Thoughts on Time-series Databases

Preetam "recently" blogged about catena, a time-series metric store. There was another blog post about benchmarking boltdb by a Fog Creek engineer, also looking to write a time series database. This is something of a pattern in the Go community, which already boasts seriesly, InfluxDB, and prometheus; there are almost certainly others.

Time series data has been de rigueur at least since the Etsy's seminal blog post on StatsD, though in reality that was just an inflection point. Time series modeling and graphing predates computer systems, but they have been a popular way of tracking and visualizing systems and networking data since at least the early 90s with MRTG. A few factors are converging now to make these kinds of systems more important: "Big Data" is getting much, much bigger; virtualization and containerization has increased the number of independent "nodes" for a typical distributed application; and the economies of the cloud have put the brakes on the types of performance increases typically attributed to "Moore's Law."

This topic is relevant to my work at Datadog, and I've been thinking about it for a long time now. I've wanted to collect my thoughts somewhere for a while, because some of them are identical to those expressed in other recent projects, and others are antithetical to them. I figured this would make my input at worst interesting.

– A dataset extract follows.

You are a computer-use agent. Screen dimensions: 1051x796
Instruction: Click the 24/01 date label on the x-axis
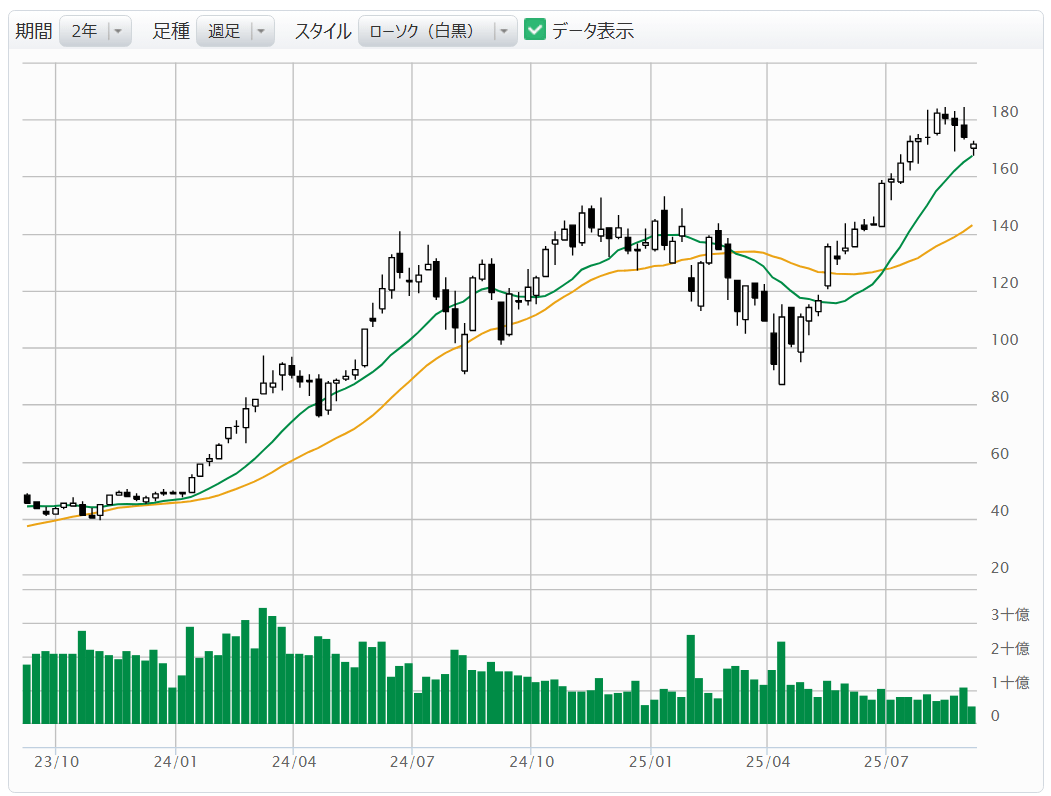tap(175, 762)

For a primer on this subject, please read Baron's Time-Series Database Requirements. There's a reason that most other recent articles cite it; it contains a brief but complete description of the problem, the requirements for many large-scale time-series users, and some surprises for the uninitiated. Some of the implications that are implicit in these requirements but perhaps not obvious to onlookers:

users of these systems over-collect to enable post-facto investigation into events/outages
because of this there is generally a ton of data, 99% of which is likely never read
the number of distinct timeseries can be very large
timeseries can range from being very dense (every second or more) to very sparse (a report run once a day/week/month)
the expectation is that reads on recent data is very low latency ("real time")
writes are inherently difficult to batch; If you are doing 1mm points/sec, chances are none of those are to the same series (translate this as file/row/column/key, depending on your data store)
reads must be efficient; most useful charts involve joins across dozens if not hundreds of series
data is collected at high resolution (a second or less) but eventually displayed at low resolution (minutes or more); despite this, these reads must be fast and accurate

Time-series Storage Layer

People often ask themselves:

do you optimise for writes?
do you optimise for reads?
what semantics must be supported by the store to enable the desiderata of the query layer?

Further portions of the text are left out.